Chesterton habla aquí, entre otras cosas, de los «buenos libros malos» (que más tarde serían también elogiados por George Orwell), en referencia a aquellos que logran un efecto sorprendentemente estimulante y beneficioso para el alma a pesar de los defectos de estilo y construcción, que los descalifican como literatura. Siguiendo con Herejes, continúa el autor inglés diciendo:

«La gente se pregunta por qué se leen más novelas que ensayos científicos, que obras sobre metafísica. La razón es muy simple: sencillamente porque la novela es más verdadera que las otras obras. En ocasiones, legítimamente, la vida aparece en forma de ensayo científico. A veces, más legítimamente aún, la vida aparece en forma de obra de metafísica. Pero la vida es siempre una novela. Nuestra existencia puede dejar de ser canción; puede dejar incluso de ser un lamento hermoso. Tal vez nuestra existencia no sea una justicia inteligible, o incluso puede ser un mal cognoscible. Pero nuestra existencia sigue siendo una historia».

Soy de la opinión de Newman, de que la literatura (la gran literatura, la buena literatura e incluso la buena mala literatura ––las “chuches”––, cada una en su medida) puede ser útil para el corazón y para el alma, como una suerte de bendición. Este es, además, el estilo de Dios, observable en la propia Biblia y en la forma de expresarse de Nuestro Señor, al igual que en la forma y manera que ha dado a nuestras vidas, que, como dice Chesterton, no son otra cosa que una historia. En esta misma línea, George MacDonald decía que desdeñaba las abstracciones, considerándolas «momias de prosa sin vida». Él, como cristiano, prefirió la imaginación y la parábola como formas de liberar la verdad de la prisión de los argumentos y del discurso estrictamente racional, y así despertar la fe moribunda. Estoy de acuerdo con MacDonald y su dramatización de la ética y de la fe, con el arte literario como instrumento, bien sea para reflejar, a través de la belleza, la huella del hacer divino que habita en el corazón de las cosas, bien sea, como dijo Flannery O´Connor, para reflejar solo «nuestra condición rota y, a través de ella, el rostro del diablo que nos posee», pues, como ella decía «este es un logro modesto, pero quizás necesario».
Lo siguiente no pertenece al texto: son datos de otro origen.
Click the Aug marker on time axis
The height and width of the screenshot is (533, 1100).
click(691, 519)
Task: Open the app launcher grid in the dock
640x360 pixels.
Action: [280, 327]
No obstante, la lectura no puede ser la única, ni siquiera la principal de las ayudas que ofrezcamos a nuestros hijos. Los libros deben limitarse a ser lo que deben ser: guías, muestrarios, ejemplos, o incluso distracciones. Nuestros hijos no deben dejar de frecuentar, en la mayor medida posible, la propia vida, la vida real, la que da sentido a esos mapas y guías, pues si el sentimiento y la voluntad, si el deseo de hacer el bien, de alcanzar la verdad y de contemplar la belleza quedan circunscritos al interior de unos libros, por muy buenos y bellos que estos sean, la misión estará abocada al fracaso. No se trata simplemente de sustituir las pantallas por los libros. Por ello el libro y la lectura habrán de ser un medio y nunca un fin. Quizá a este riesgo se refería Newman cuando advertía de que «el peligro de una educación literaria es que separa el sentimiento de la acción».
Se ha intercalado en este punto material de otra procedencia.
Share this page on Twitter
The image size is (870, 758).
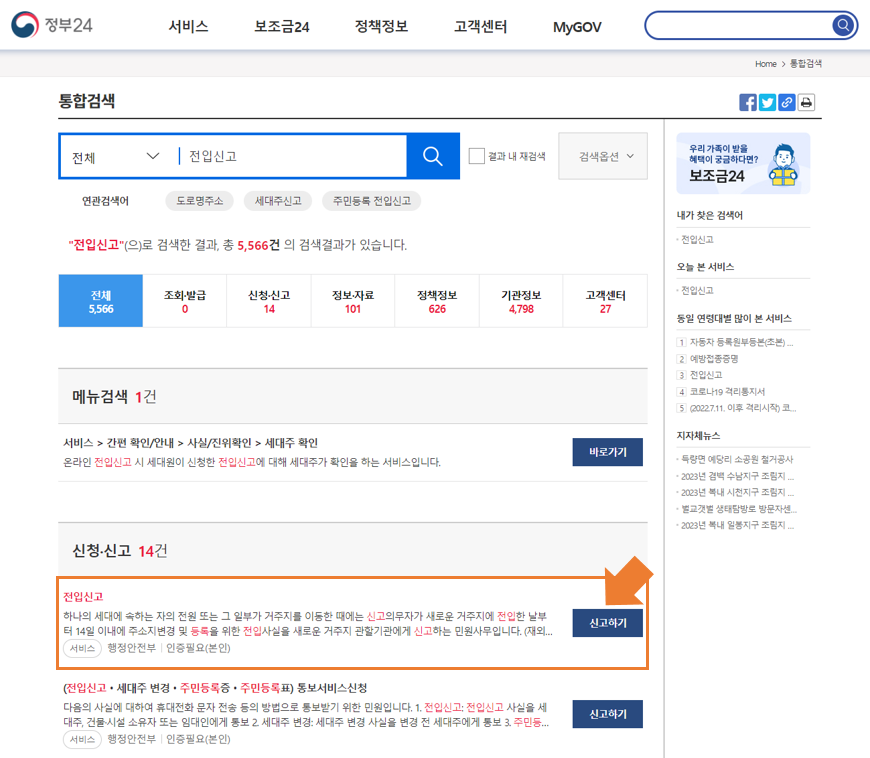click(x=766, y=102)
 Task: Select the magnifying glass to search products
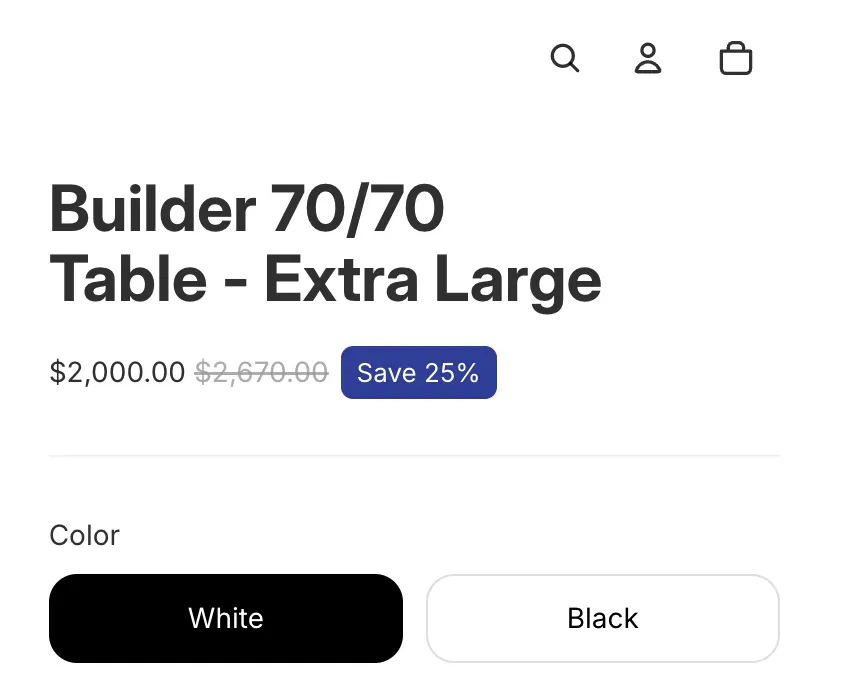pos(565,59)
Así que ya termino. Y lo hago con un ejemplo muy gráfico de alguien que hizo uso, junto al rezo y la ayuda de la gracia, de esas buenas lecturas católicas para apuntalar su fe. Para ello les invito a acercarse al Diario de oración de la citada Flannerty O’Connor. Este diario (editado en castellano por Encuentro), abarca desde enero de 1946 hasta septiembre de 1947. O’Connor tiene en ese momento veinte años, está muy lejos de casa, estudiando en la Universidad de Iowa, y su futuro, no ya como escritora sino como católica, pende de un hilo. Por primera vez en su vida se encuentra sola, bajo la influencia de maestros eruditos pero sin fe y compañeros igual de extraviados, que la arrastran a una situación de crisis espiritual. Ella solo puede aferrarse a la fe de su infancia, pero… ¿será suficiente? O’Connor clama en oración: «Temo, oh Señor, perder mi fe. Mi mente no es fuerte. Es una presa de todo tipo de charlatanería intelectual». Ella continúa diciendo que tiene «miedo de las manos insidiosas, oh Señor, que andan a tientas en la oscuridad de mi alma», y le ruega que la proteja.
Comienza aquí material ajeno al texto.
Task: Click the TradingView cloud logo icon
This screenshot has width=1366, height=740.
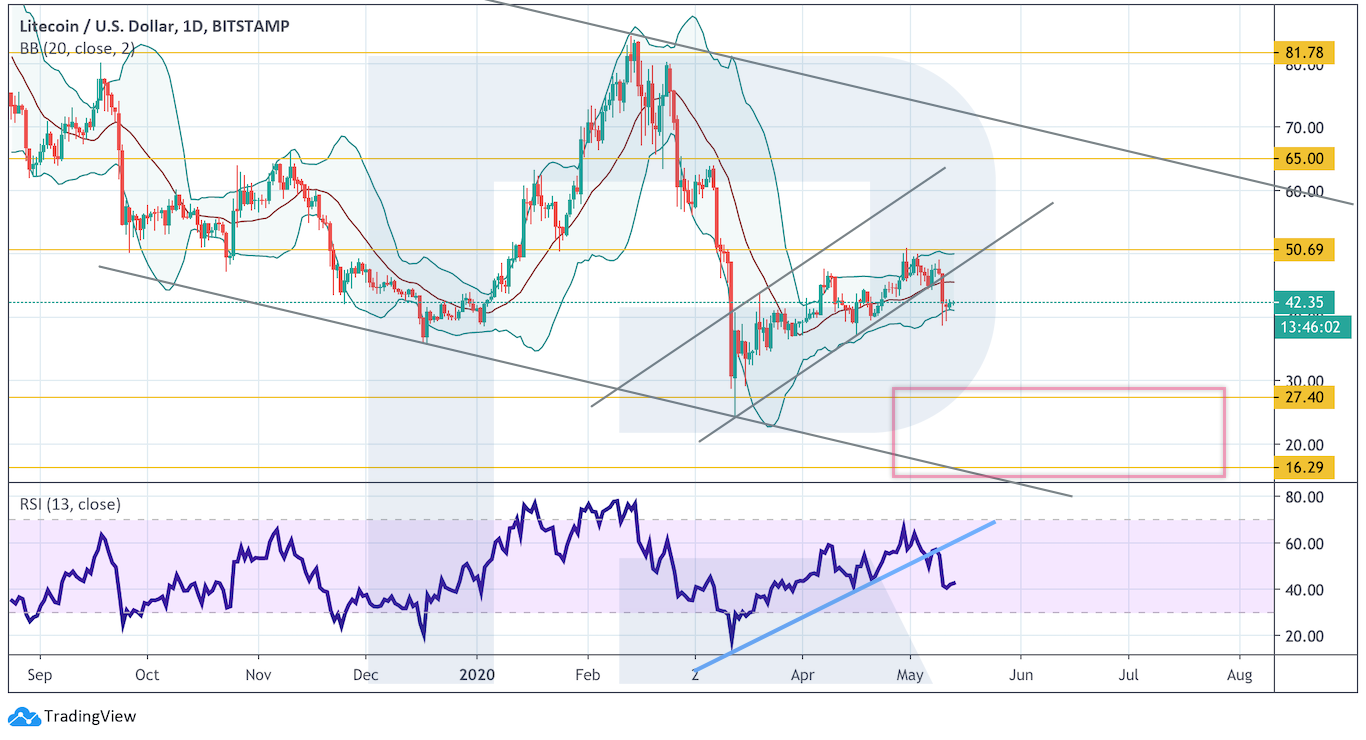Action: tap(23, 716)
Flannery rezó y rezó, rogó por su alma y se dejó abrazar por la gracia, pero también participó en la lucha con su propio esfuerzo. Siguiendo el consejo de san Agustín rezó «como si todo dependiera de Dios» y se esforzó «como si todo dependiera de ella», y en este «esfuerzo» tuvieron parte destacada sus buenas lecturas. Ella comienza leyendo a Kafka, pero la pesadumbre del autor checo la atenaza, al darse cuenta que en él la acción de la gracia es prácticamente inexistente. Así que recurre a los franceses Georges Bernanos y su Diario de un cura rural (1936), y Léon Bloy. Y en ellos descubre a la gracia operar sobre las almas. Se trata de escritores católicos que tratan lo sobrenatural con gran seriedad, pero al mismo tiempo, con naturalidad. O’Connor toma a Bloy como modelo de cómo reaccionar ante el mundo contemporáneo; su lectura la perturbaría sanamente. Ella lo describió así: «Bloy es un “iceberg” lanzado contra mí para romper mi Titanic y espero que mi Titanic se rompa». Más tarde llega a sus manos Arte y Escolástica (1947) de Jacques Maritain, de donde la escritora toma con entusiasmo una ars poetica propia; escribe tras leerlo: «Quiero ser la mejor artista que pueda ser bajo la luz de Dios.» (…) «Dios me ha dado todo, todas las herramientas, incluso las instrucciones para su uso, incluso un buen cerebro para usarlas, un cerebro creativo para hacerlas inmediatas a los demás». Todas sus dudas se van disipando y va creciendo en ella la fe; su catolicismo se va manifestando a través de su naturaleza artística. Flannerty O’Connor salvó finalmente el escollo y en ello la ayudó, aunque fuera levemente, sus lecturas, sus buenas lecturas católicas.

¿Qué más quieren que les diga…? Creo que las preguntas han sido respondidas, al menos para mí. Espero que lo aquí escrito les sirva a ustedes de ayuda.